Harm comes in many forms, but its impact is always real. As an abuse and trauma survivor turned advocate, I've witnessed the spectrum of harm that can occur within religious spaces. This spectrum includes spiritual, physical, sexual, emotional, and psychological abuse. While the type, severity, frequency, or intensity of harm may vary, one fact remains constant: harm is harm.

As society's understanding of trauma, human biology, and the mind evolves, we're learning that seemingly small incidents can have a significant impact on one person, while something objectively severe might have a milder effect on another. It's crucial to remember that categorizing or minimizing someone else's harm doesn't help the person who was hurt. In fact, it might cause additional pain.

When we've been conditioned to accept certain control, power, or abuse tactics as normal, survivors often respond in three different ways:

1. Danger Around Every Corner

It's natural to become hyper-vigilant when you've experienced harm. You might feel that everyone has an ulterior motive, is narcissistic, wants something from you, is hiding something, or is an unhealthy leader or toxic person.

I remember a time when I stopped reading books from or listening to any Christian leaders because I thought, "If the people who said they loved and cared about me were the ones perpetrating abuse, who can I trust?"

Part of healing is learning to feel safe again. It’s not something that happens quickly, but over time. Survivors do have a keen sense of knowing if a person is safe, genuine or inauthentic. Learning to trust our gut is also a healing step.

2. What's the Big Deal?

A survivor's baseline of tolerance is often extremely high.

When we hear another survivor's story, we might find ourselves comparing: "What I lived through was so much worse," or "That's not a big deal compared to other stories I've heard." It's similar to people who live with chronic migraines or pain – what would send someone else to the ER, we endure regularly.

If someone sharing their trauma story triggers a "It's not that big of a deal" response in you, it's time to step back and reflect on why another person's pain or struggle isn't impacting your empathy. Remember, it's not helpful to compare traumas – each person's experience is valid and unique.

When leadership responds to a survivor or situation with, “It wasn’t that big of a deal,” it’s time to look much deeper at the systems, beliefs and mindsets that support this response.

3. I'm Good, I've Got This

Survivors often don't pause to heal because they've had to be strong for so long. Maybe they're not connected to their body, haven't achieved a level of self-awareness, or simply don't want to face difficult emotions right now.

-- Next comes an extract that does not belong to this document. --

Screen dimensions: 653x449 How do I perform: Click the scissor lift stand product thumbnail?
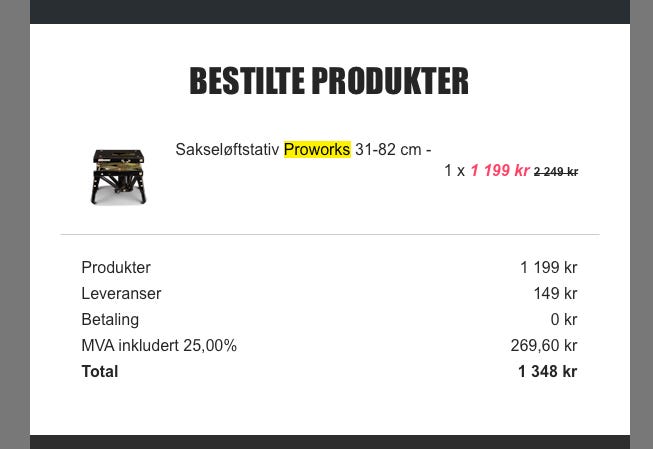click(x=118, y=176)
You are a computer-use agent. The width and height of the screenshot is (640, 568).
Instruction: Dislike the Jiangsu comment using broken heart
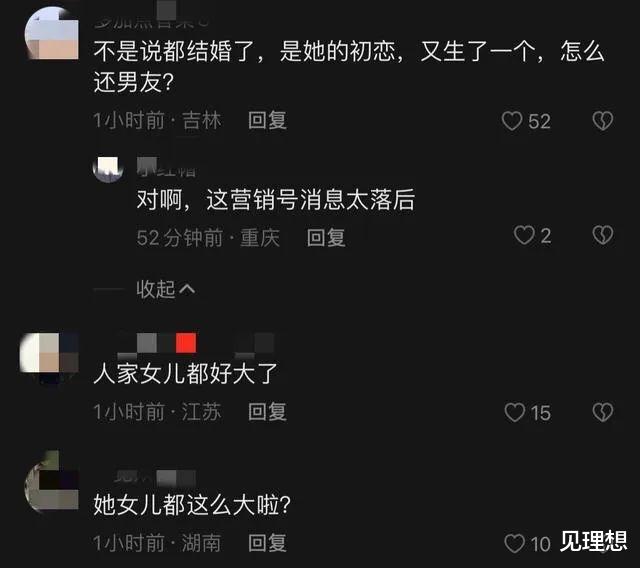[602, 412]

I remember the day I realized how strong I was. I'd always thought I was weak because I was a girl, because I was taught to be meek and quiet, because I'd embodied weakness as opposed to strength based on what I'd been taught about Godly womanhood.

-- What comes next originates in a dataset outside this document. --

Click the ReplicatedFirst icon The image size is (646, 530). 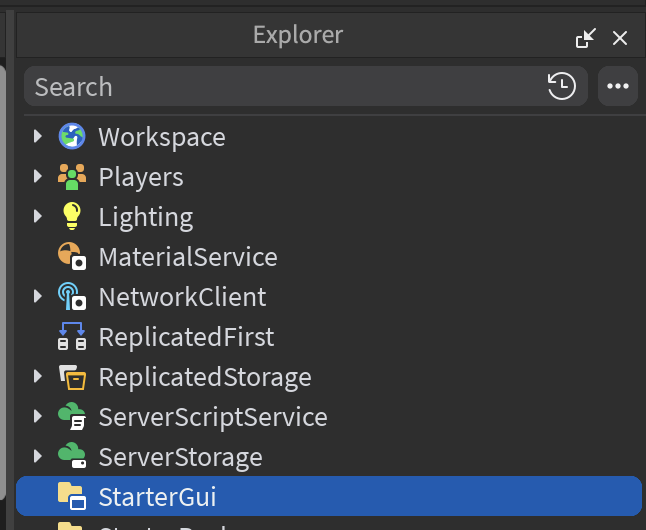(x=72, y=337)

For some survivors, just existing another day shows strength and courage. The inner battles being fought are invisible to the outside world. Healing is hard, long work, and it's okay to take breaks. Triggers can come when we least expect them.

Some survivors jump straight into advocacy work because they believe they're "good," have gone to some therapy, and deconstructed the toxic systems of their past. Others continue through life without ever genuinely facing their wounds.

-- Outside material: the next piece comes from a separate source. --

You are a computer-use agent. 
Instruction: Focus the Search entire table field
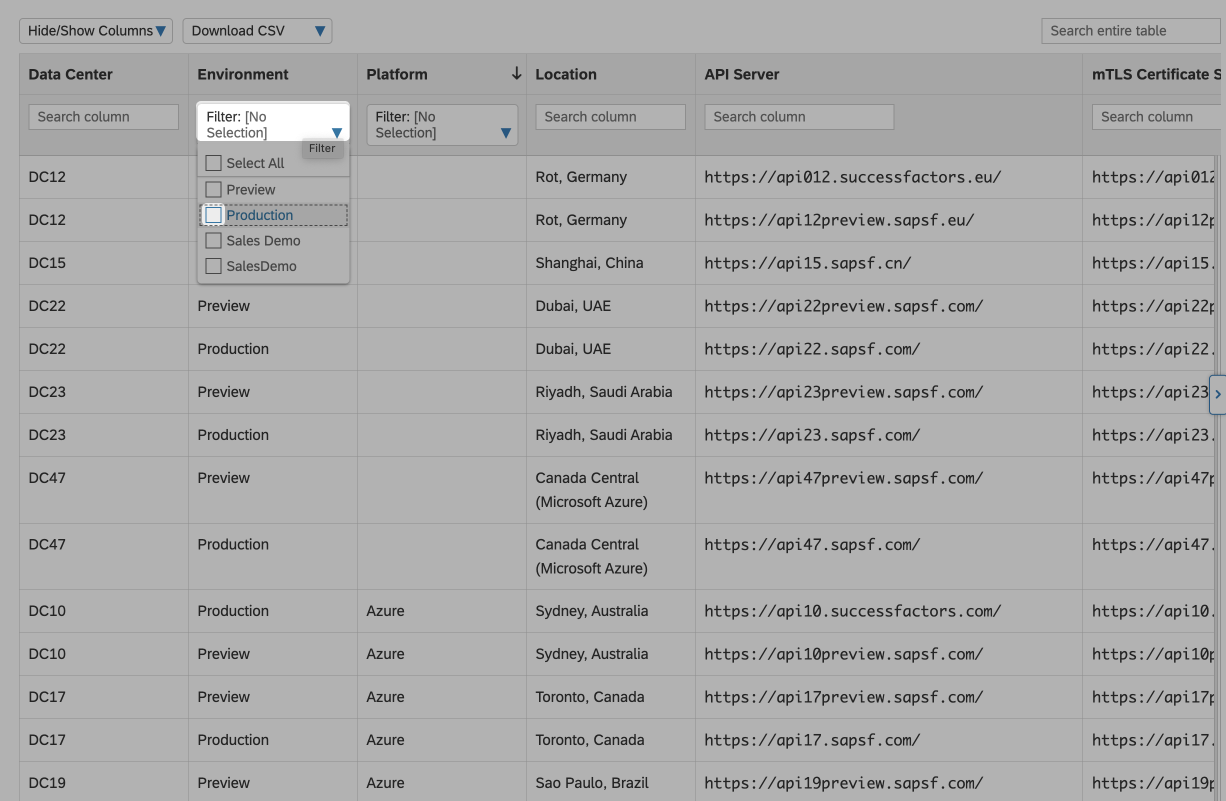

It’s not weakness to admit you need to heal. You can set down your defenses and take up the tools you need to find wholeness.

A Message to Survivors

If you are a survivor or work with survivors of trauma, control and power tactics, or abuse, it's important to be mindful of these three responses. As you internally reflect, witness the online survivor world, or walk beside others' stories face to face, remember that harm exists on a spectrum you don't get to label. Only the person who experienced that hurt or abuse gets to decide "how bad it was" for them.

Dear Survivor: You are worthy of healing. Find a safe space where healing is encouraged, not judged, not pushed into a mold or certain direction, with no controlled narratives. Remember, if you are hurting, if you were harmed, healing is possible.


This article is not intended to treat or diagnose any condition.

Rebekah is not a licensed therapist or clinician. Any advice or opinions given on this site are strictly her own observation and insights based on personal experiences and study. It should in no way take the place of professional assistance.